### Extracto de página ###
Por ejemplo, según los datos que brindó en sus redes el diputado Federico Frigerio, de Juntos por el Cambio, “el potencial laboral máximo de la salmonicultura” en las costas fueguinas “es de 75 puestos de trabajo directo y 177 indirectos”. Pero además, la instalación de las jaulas puede poner en peligro a la industria turística, de la que dependen 17 mil empleos, “que se verían afectados por la destrucción del ecosistema”. Con esa información, es más entendible la decisión de los legisladores y ciudadanos de Tierra del Fuego que consensuaron proteger no solamente su hábitat sino su fuente de sustento.
El resultado de la ecuación que empuja la balanza en contra de las granjas de salmones en Tierra del Fuego no necesariamente tiene que ser el mismo cuando se habla de la explotación de litio en Jujuy, la minería a cielo abierto en La Rioja o en Chubut, los complejos para cría de ganado porcino, el uso de glifosato para el cultivo de soja, la explotación pesquera en el Mar Argentino, las represas en Santa Cruz o la deforestación en Salta, por nombrar algunas iniciativas que se debatieron con más o menos notoriedad en los últimos años. No se puede estar en contra de todo, todo el tiempo.
Pero cuidado: la solución tampoco puede ser invocar el poder de regulación y control del Estado, como si fuera un mantra que protege contra los desastres anunciados o como si las corporaciones que explotan estas verdaderas oportunidades no tuvieran más herramientas para eludir sus obligaciones que las autoridades para hacerlas cumplir. Desarrollo sostenible es encontrar un cálculo de costo y beneficio que resulte positivo para el país en general y para la comunidad local en particular, tanto ahora como prospectivamente; pero también brindarle al Estado las herramientas necesarias para garantizar esas condiciones.
### Extractos del listado ###
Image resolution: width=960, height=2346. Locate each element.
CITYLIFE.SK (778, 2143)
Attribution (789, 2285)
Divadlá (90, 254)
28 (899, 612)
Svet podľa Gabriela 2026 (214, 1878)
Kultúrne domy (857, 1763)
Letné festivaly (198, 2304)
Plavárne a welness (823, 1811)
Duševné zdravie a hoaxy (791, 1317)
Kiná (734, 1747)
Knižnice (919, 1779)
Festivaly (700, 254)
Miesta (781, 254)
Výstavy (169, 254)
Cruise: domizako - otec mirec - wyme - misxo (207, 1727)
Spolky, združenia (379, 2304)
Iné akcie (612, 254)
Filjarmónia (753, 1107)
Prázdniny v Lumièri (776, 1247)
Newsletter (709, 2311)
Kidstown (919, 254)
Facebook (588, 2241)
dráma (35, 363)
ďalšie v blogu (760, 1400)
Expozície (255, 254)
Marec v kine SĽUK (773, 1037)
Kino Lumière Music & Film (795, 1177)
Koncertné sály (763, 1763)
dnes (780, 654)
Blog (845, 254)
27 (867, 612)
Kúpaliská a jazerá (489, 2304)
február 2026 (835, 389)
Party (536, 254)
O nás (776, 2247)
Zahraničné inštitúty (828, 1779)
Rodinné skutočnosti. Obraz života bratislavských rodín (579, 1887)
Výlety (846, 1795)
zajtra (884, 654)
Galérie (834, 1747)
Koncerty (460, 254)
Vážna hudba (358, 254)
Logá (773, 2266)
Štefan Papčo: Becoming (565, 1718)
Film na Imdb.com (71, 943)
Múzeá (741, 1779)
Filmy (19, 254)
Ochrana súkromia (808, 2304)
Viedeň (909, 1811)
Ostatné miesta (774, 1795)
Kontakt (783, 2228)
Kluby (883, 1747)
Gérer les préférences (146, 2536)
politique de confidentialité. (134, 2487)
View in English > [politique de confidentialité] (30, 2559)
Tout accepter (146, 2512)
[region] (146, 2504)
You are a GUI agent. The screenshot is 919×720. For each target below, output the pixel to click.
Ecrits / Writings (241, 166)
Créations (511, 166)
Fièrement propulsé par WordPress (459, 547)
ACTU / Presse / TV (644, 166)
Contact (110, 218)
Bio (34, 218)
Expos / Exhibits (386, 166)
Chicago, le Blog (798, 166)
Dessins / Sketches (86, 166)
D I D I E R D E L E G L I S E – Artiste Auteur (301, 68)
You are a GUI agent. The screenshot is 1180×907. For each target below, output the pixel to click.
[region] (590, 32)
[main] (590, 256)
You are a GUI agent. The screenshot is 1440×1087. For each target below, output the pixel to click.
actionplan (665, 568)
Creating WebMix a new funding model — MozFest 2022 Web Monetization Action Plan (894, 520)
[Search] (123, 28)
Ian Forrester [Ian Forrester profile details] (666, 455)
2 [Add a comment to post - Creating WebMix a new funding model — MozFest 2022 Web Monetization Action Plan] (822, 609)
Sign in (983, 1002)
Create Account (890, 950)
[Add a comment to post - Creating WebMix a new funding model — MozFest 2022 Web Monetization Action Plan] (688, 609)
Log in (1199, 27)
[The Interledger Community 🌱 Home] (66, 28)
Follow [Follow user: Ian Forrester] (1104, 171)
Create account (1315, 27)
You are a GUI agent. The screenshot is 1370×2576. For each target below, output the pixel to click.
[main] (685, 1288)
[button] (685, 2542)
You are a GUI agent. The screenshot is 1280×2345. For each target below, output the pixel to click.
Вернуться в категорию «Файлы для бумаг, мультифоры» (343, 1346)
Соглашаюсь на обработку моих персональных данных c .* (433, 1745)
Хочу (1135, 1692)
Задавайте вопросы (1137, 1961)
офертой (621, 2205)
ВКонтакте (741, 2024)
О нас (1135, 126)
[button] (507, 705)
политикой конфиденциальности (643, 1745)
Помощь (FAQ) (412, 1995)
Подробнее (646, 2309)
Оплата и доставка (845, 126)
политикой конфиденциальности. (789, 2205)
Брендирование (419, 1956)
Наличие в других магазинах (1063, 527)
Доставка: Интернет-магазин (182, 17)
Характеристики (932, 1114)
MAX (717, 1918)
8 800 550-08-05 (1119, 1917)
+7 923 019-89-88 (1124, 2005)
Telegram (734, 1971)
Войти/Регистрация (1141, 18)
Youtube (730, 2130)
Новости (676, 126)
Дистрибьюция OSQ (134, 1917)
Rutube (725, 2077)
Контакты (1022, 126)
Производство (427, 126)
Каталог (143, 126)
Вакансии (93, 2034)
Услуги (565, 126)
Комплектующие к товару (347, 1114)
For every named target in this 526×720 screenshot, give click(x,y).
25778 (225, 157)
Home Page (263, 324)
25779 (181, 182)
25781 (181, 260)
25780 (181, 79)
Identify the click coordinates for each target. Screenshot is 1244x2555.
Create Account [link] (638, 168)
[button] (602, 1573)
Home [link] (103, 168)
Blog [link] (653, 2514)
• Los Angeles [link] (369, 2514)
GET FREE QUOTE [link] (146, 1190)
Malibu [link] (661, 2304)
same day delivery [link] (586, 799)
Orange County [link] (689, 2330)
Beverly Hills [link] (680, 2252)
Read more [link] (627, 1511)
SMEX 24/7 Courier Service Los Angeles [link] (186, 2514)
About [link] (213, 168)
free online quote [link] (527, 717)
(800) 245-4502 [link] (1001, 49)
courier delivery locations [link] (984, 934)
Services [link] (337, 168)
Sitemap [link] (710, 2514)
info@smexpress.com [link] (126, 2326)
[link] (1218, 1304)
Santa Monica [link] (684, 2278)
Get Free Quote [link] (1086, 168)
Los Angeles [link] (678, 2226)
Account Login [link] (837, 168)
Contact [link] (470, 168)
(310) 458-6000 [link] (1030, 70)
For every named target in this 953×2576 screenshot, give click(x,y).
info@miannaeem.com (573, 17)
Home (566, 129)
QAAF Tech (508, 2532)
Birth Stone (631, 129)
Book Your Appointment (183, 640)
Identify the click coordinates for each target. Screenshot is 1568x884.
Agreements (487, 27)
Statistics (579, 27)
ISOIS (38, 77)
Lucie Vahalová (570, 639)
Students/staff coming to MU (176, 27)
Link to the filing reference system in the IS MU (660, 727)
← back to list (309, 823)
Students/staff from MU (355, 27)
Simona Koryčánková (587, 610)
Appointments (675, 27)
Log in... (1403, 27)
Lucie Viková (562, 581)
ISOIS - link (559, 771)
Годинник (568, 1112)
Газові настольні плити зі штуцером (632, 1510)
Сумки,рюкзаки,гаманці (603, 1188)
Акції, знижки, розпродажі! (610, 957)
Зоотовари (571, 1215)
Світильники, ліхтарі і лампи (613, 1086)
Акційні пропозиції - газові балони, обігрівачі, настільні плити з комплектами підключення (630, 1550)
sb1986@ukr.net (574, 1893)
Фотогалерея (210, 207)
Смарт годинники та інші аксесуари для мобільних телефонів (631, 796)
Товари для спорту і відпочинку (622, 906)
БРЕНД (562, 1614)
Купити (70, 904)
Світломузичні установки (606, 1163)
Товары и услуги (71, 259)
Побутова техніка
###
→ Tareas propuestas:
**A)** Responda las siguientes preguntas a partir del extracto de página:
(i) Según los datos del diputado Federico Frigerio, ¿cuántos puestos de trabajo directo representa el potencial laboral máximo de la salmonicultura en las costas fueguinas?
(ii) ¿Cuántos empleos dependen de la industria turística?
(iii) ¿En qué provincia se ubica la explotación de litio que se menciona?
**B)** Según el extracto de página, ¿por qué resulta más entendible la decisión de los legisladores y ciudadanos de Tierra del Fuego? Explíquelo en una a tres oraciones.
**C)** Reproduzca del extracto de página el tramo que va desde "El resultado de" hasta "todo el tiempo.".

→ Resultados esperados:
**A)**
(i) 75 puestos de trabajo directo.
(ii) 17 mil empleos.
(iii) En Jujuy.

**B)** Según los datos de Frigerio, la salmonicultura ofrecería como máximo 75 puestos de trabajo directo y 177 indirectos. En cambio, las jaulas podrían poner en peligro la industria turística, de la que dependen 17 mil empleos. Por eso decidieron proteger tanto su hábitat como su fuente de sustento.

**C)**
El resultado de la ecuación que empuja la balanza en contra de las granjas de salmones en Tierra del Fuego no necesariamente tiene que ser el mismo cuando se habla de la explotación de litio en Jujuy, la minería a cielo abierto en La Rioja o en Chubut, los complejos para cría de ganado porcino, el uso de glifosato para el cultivo de soja, la explotación pesquera en el Mar Argentino, las represas en Santa Cruz o la deforestación en Salta, por nombrar algunas iniciativas que se debatieron con más o menos notoriedad en los últimos años. No se puede estar en contra de todo, todo el tiempo.